[START OF RECORDS PROVIDED]

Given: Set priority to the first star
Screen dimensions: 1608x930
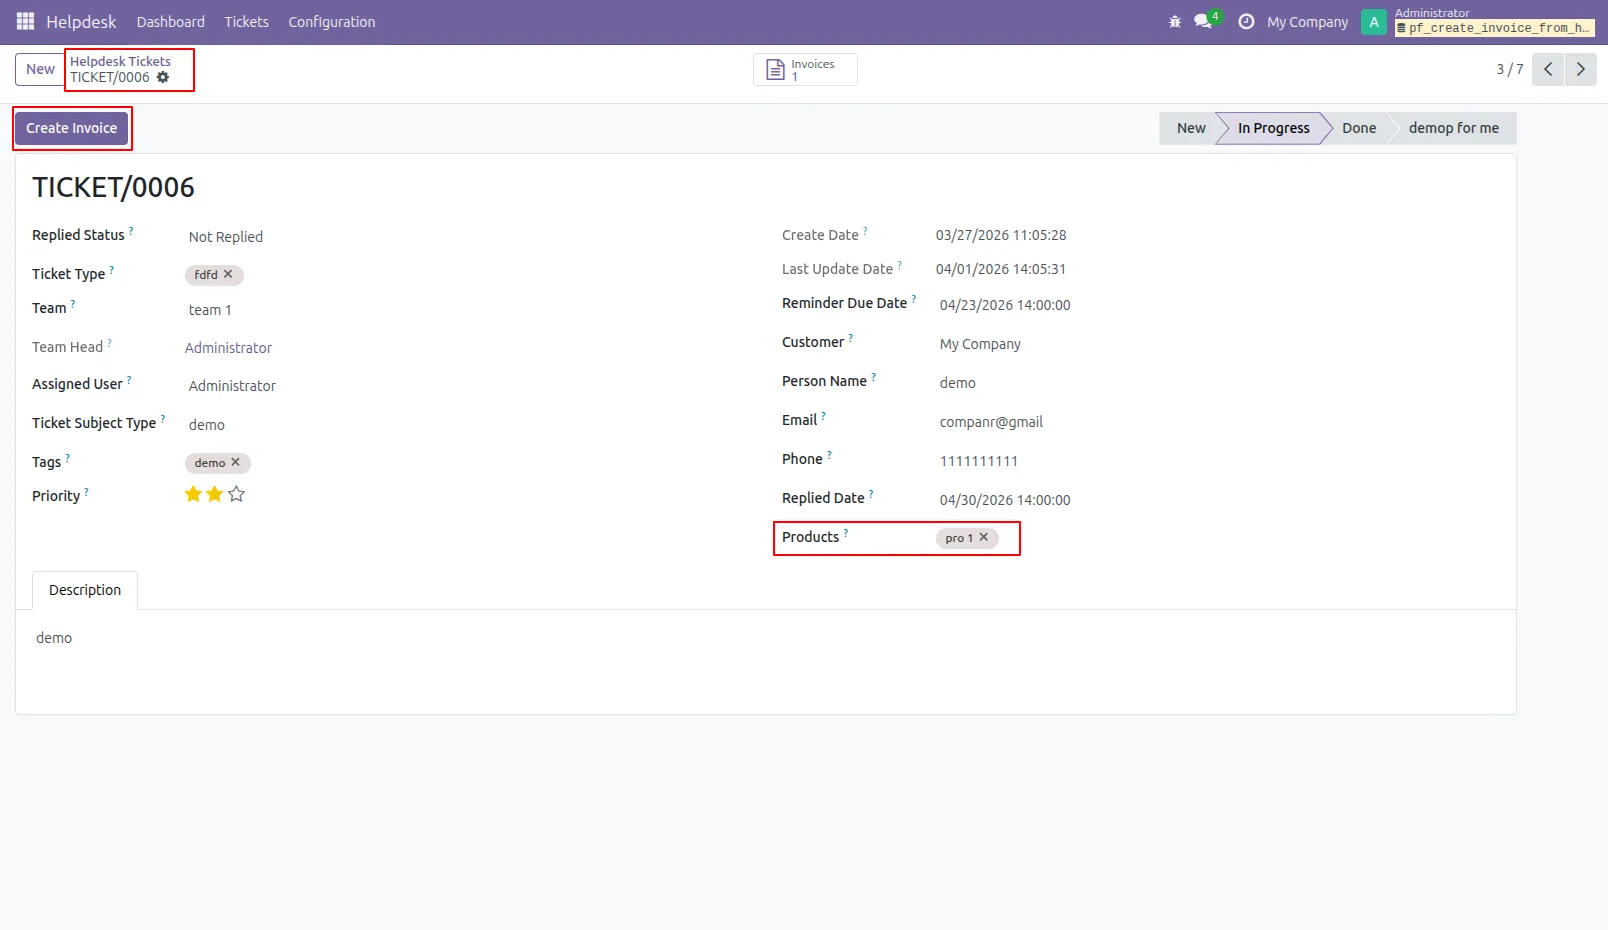Looking at the screenshot, I should pos(193,494).
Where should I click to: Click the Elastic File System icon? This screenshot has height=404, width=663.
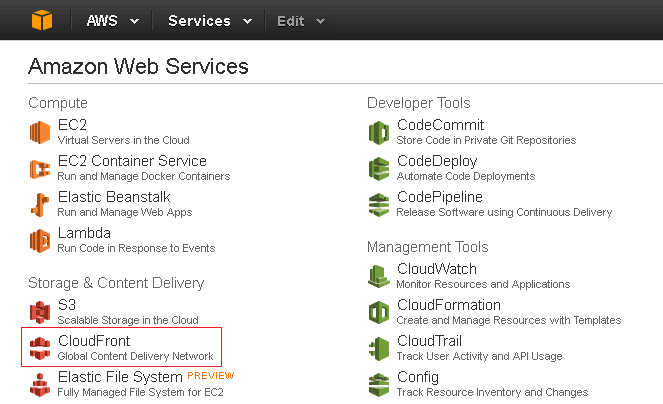40,384
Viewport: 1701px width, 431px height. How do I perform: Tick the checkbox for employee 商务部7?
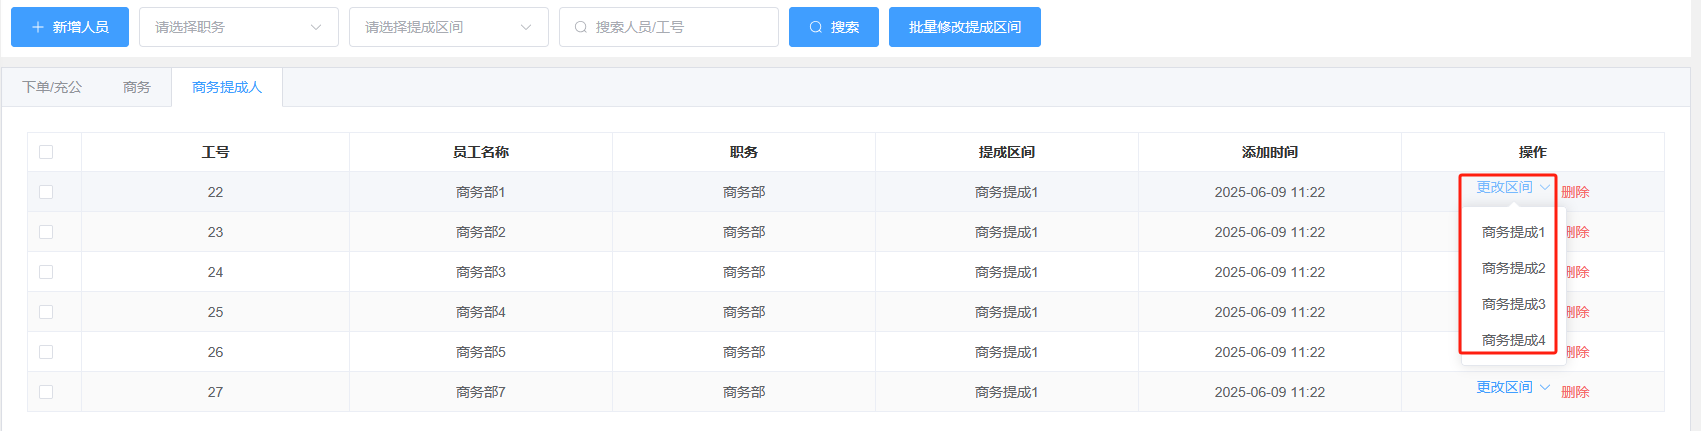[46, 392]
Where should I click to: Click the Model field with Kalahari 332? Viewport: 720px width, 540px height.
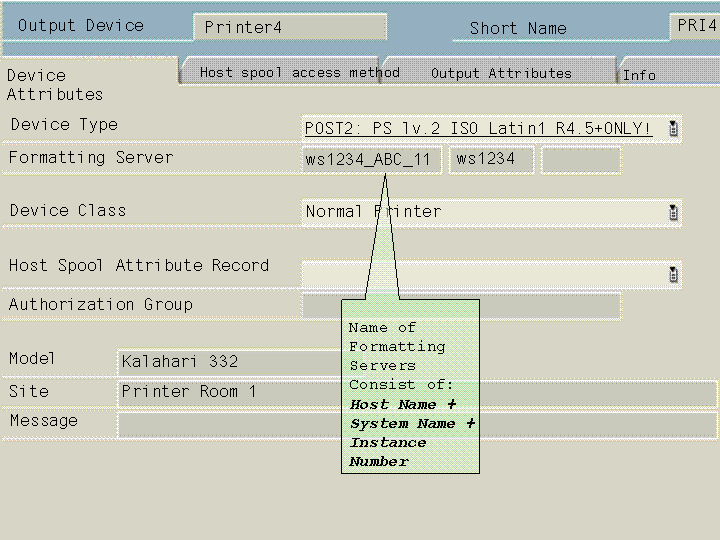point(230,362)
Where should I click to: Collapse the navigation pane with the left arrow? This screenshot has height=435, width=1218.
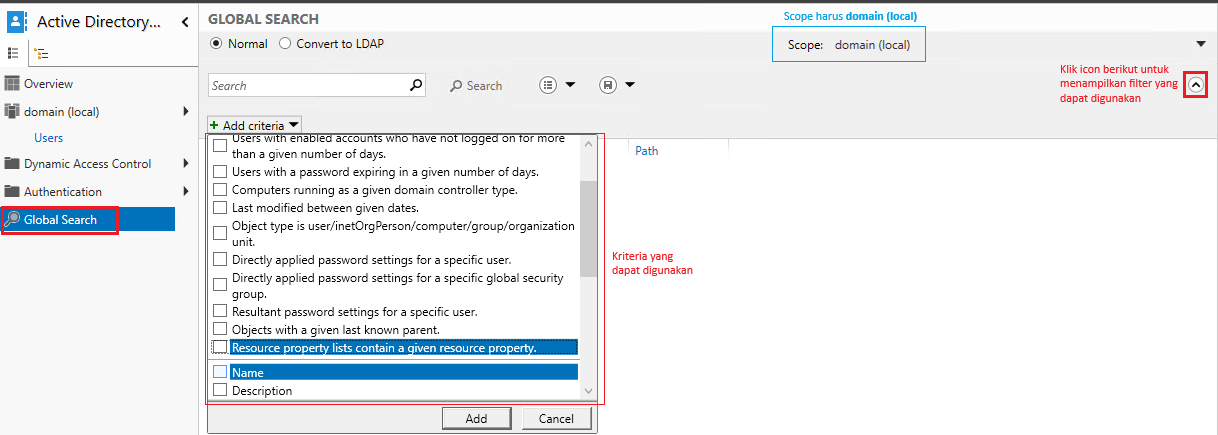coord(185,22)
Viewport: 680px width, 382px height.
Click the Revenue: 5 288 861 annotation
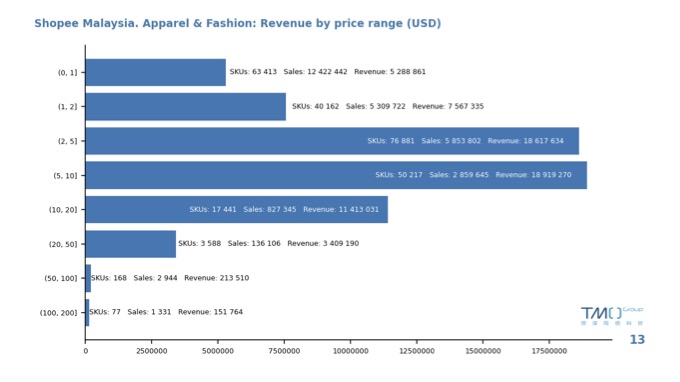coord(390,72)

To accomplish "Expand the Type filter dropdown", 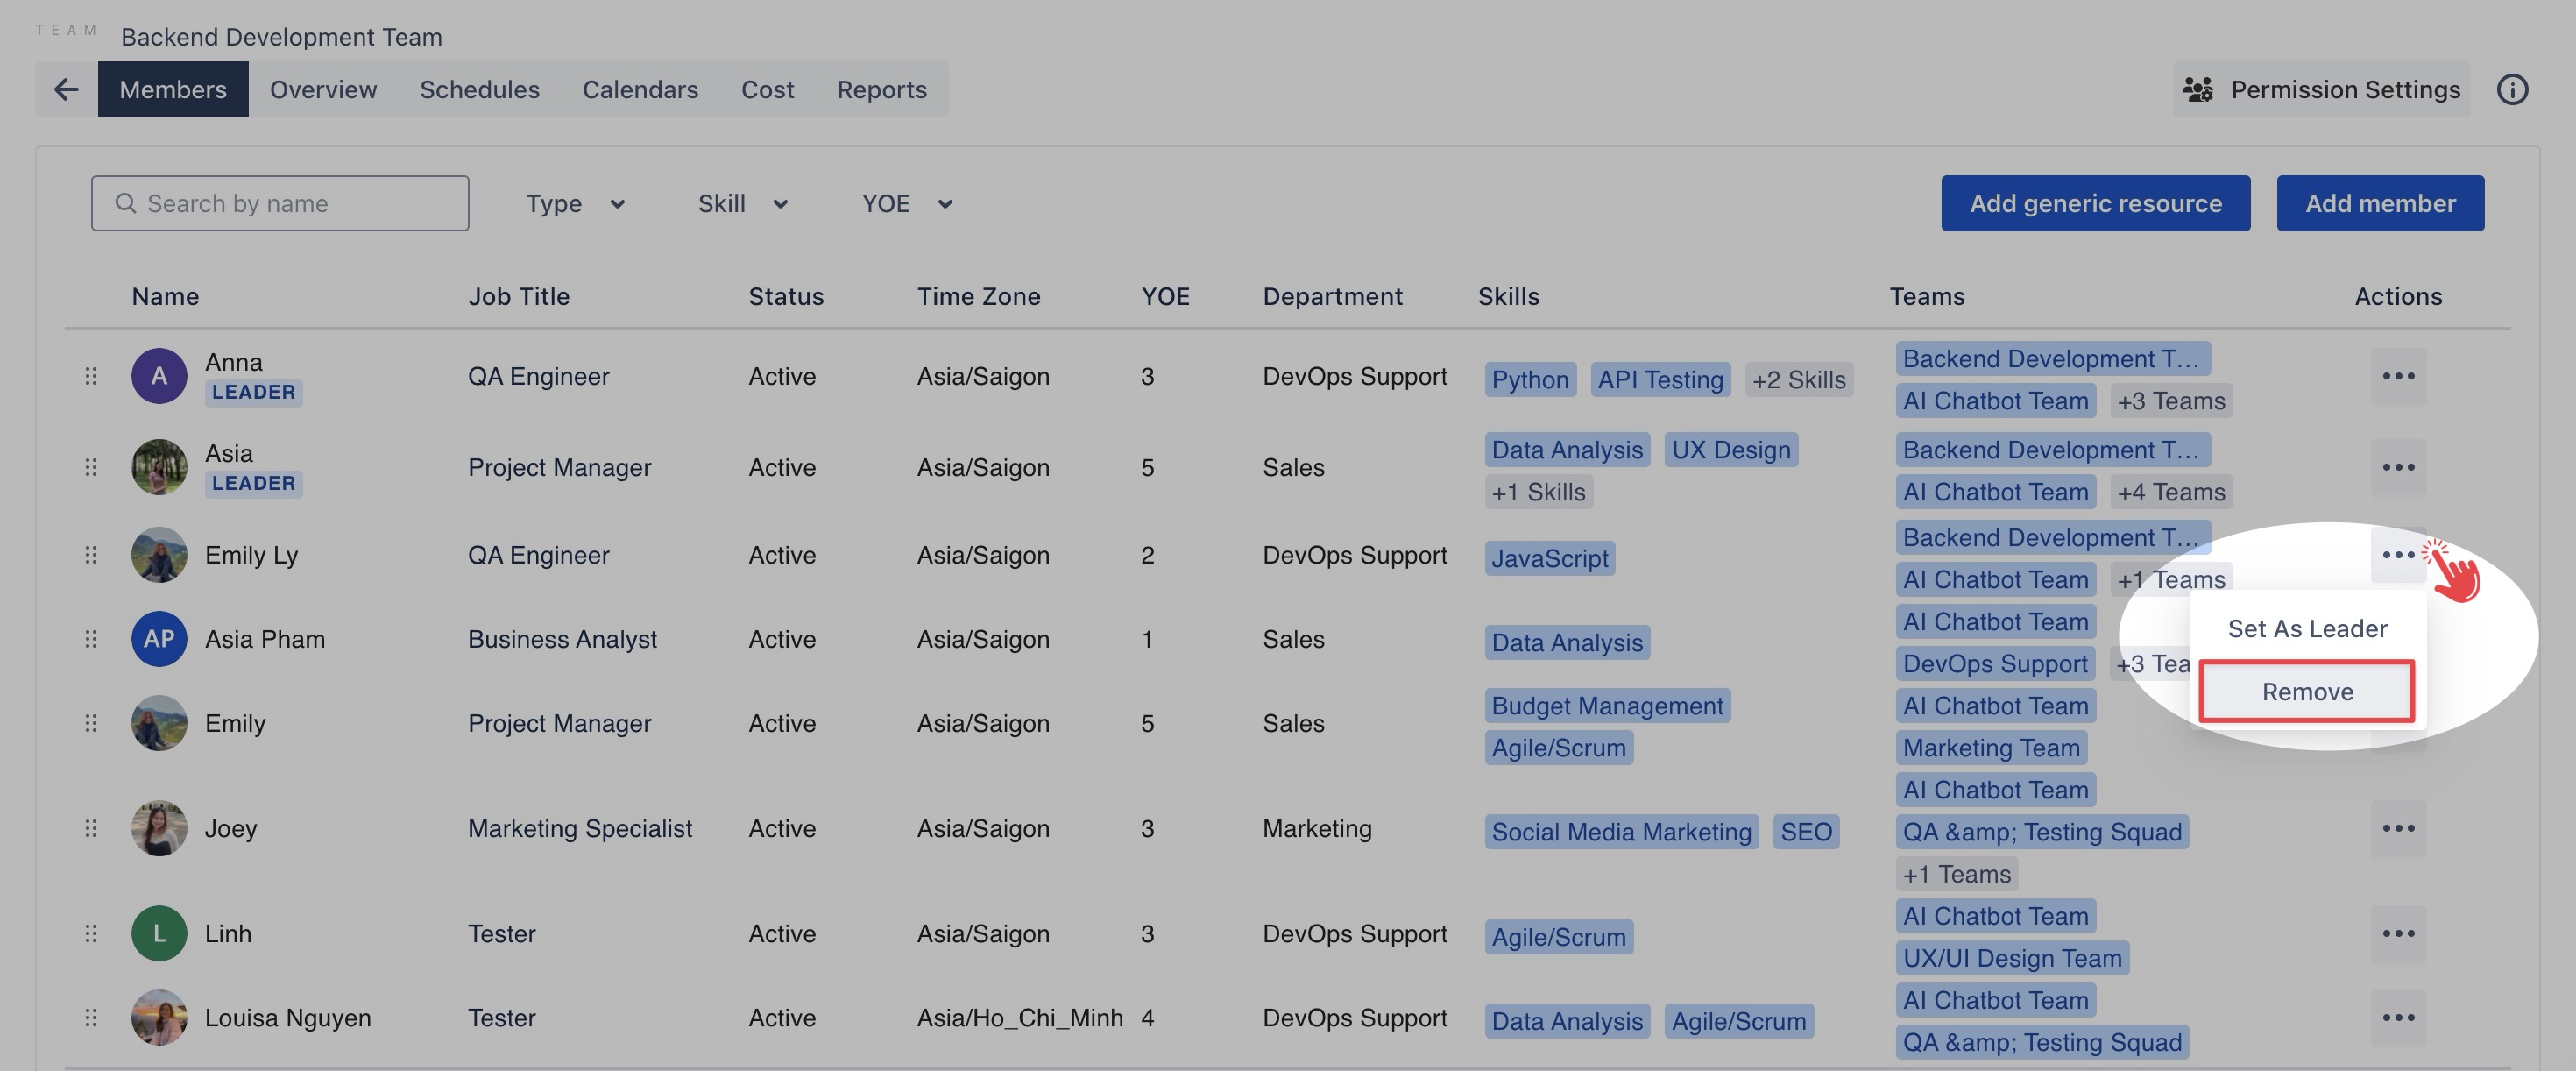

[END OF RECORDS PROVIDED]

◆ **WHAT YOU WILL DO**
Rewrite the items above, changing every "Where should I click to" to "Which spot should I click to" and leaving everything else as it is. Leave out the pictures.

◆ **TASK OUTPUT**
Given: Set priority to the first star
Screen dimensions: 1608x930
Looking at the screenshot, I should pos(193,494).
Which spot should I click to: Click the Elastic File System icon? This screenshot has height=404, width=663.
40,384
Viewport: 1701px width, 431px height. How do I perform: Tick the checkbox for employee 商务部7?
[46, 392]
Which spot should I click to: Click the Model field with Kalahari 332? Viewport: 720px width, 540px height.
point(230,362)
Which spot should I click to: Collapse the navigation pane with the left arrow? This screenshot has height=435, width=1218.
coord(185,22)
Viewport: 680px width, 382px height.
Click the Revenue: 5 288 861 annotation
coord(390,72)

To accomplish "Expand the Type filter dropdown", 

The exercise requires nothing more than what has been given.